» Work to complete:
Return the data below exactly, stopping after the line with "Task: Click user".

------ Provided information

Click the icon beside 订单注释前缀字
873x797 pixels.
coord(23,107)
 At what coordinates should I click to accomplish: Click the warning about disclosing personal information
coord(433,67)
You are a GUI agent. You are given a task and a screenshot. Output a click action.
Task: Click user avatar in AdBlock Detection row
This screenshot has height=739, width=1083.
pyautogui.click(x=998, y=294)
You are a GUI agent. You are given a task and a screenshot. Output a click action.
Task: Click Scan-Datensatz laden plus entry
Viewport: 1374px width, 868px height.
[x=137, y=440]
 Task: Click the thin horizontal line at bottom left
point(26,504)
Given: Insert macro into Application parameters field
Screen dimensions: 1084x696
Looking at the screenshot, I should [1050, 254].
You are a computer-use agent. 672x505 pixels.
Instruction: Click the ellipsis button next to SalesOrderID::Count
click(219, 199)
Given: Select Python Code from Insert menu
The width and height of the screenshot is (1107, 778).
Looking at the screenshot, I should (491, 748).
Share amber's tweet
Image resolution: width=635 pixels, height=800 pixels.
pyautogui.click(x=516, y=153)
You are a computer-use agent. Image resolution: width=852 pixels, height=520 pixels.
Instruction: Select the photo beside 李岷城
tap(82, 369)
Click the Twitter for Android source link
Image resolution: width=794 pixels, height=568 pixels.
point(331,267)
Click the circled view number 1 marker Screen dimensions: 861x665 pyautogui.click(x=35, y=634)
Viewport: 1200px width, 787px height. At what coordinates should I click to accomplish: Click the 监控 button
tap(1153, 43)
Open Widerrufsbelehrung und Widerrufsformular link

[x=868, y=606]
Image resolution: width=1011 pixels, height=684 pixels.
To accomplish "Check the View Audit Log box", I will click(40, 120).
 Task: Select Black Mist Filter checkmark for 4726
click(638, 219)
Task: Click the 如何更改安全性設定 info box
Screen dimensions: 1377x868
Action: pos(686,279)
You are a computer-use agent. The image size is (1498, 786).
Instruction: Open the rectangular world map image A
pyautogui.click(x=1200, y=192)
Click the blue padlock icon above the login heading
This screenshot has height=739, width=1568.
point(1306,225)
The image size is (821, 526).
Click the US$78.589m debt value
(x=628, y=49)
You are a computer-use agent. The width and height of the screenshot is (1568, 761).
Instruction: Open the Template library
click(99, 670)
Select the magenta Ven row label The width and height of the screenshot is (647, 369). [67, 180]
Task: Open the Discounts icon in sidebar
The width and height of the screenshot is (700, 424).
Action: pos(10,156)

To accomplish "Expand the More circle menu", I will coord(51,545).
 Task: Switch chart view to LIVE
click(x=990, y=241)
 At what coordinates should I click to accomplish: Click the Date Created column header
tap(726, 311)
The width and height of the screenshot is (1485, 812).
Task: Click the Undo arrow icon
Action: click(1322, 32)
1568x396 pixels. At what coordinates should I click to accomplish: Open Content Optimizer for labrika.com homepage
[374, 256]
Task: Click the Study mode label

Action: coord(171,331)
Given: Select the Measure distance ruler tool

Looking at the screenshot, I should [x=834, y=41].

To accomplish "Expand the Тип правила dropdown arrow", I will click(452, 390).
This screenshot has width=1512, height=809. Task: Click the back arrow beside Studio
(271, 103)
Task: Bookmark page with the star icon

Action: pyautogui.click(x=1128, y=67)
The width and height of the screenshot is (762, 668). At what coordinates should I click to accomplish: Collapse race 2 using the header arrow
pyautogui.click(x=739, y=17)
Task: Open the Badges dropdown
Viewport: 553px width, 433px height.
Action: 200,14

------------

» Answer to the problem:
Click the icon beside 订单注释前缀字
873x797 pixels.
coord(23,107)
 At what coordinates should I click to accomplish: Click the warning about disclosing personal information
coord(433,67)
You are a GUI agent. You are given a task and a screenshot. Output a click action.
Task: Click user avatar in AdBlock Detection row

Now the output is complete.